Item coordinate data:

-- -- --

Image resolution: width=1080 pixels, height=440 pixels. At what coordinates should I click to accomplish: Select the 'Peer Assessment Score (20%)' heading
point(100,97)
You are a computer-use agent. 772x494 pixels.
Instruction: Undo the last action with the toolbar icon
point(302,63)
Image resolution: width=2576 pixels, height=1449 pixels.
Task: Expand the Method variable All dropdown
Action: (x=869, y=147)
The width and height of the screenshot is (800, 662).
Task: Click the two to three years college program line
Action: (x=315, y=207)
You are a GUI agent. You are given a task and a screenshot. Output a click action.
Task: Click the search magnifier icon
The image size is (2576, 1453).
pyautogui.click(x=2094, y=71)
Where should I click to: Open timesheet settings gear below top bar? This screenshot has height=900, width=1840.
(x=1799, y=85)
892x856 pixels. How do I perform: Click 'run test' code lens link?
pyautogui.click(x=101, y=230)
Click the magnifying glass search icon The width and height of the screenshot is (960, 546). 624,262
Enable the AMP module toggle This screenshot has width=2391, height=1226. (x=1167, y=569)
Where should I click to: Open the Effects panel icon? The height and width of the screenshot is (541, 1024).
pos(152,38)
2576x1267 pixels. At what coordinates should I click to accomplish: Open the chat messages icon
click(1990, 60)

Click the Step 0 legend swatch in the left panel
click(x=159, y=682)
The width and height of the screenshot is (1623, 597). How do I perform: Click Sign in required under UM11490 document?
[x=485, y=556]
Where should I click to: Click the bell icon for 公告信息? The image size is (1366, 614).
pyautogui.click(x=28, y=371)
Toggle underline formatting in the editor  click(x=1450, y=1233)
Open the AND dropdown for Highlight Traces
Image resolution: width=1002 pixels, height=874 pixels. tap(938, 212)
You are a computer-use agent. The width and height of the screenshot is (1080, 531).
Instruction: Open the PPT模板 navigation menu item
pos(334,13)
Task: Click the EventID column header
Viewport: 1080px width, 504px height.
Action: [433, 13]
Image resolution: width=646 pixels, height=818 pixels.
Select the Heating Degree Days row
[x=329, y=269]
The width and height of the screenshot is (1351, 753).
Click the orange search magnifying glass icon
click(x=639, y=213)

-- -- --

▶ [What is needed]: Can you shift every coordinate in the answers by adding 54 and write out that part of the material again, requests included, starting at the line that has "Where should I click to: Open the" and stopping after the line that has "pyautogui.click(x=28, y=371)"?

▶ [Task output]:
Where should I click to: Open the Effects panel icon? The height and width of the screenshot is (541, 1024).
pos(206,92)
2576x1267 pixels. At what coordinates should I click to accomplish: Open the chat messages icon
click(2044, 114)

Click the Step 0 legend swatch in the left panel
click(x=213, y=736)
The width and height of the screenshot is (1623, 597). How do I perform: Click Sign in required under UM11490 document?
[x=539, y=610]
Where should I click to: Click the bell icon for 公告信息? The image size is (1366, 614).
pyautogui.click(x=82, y=425)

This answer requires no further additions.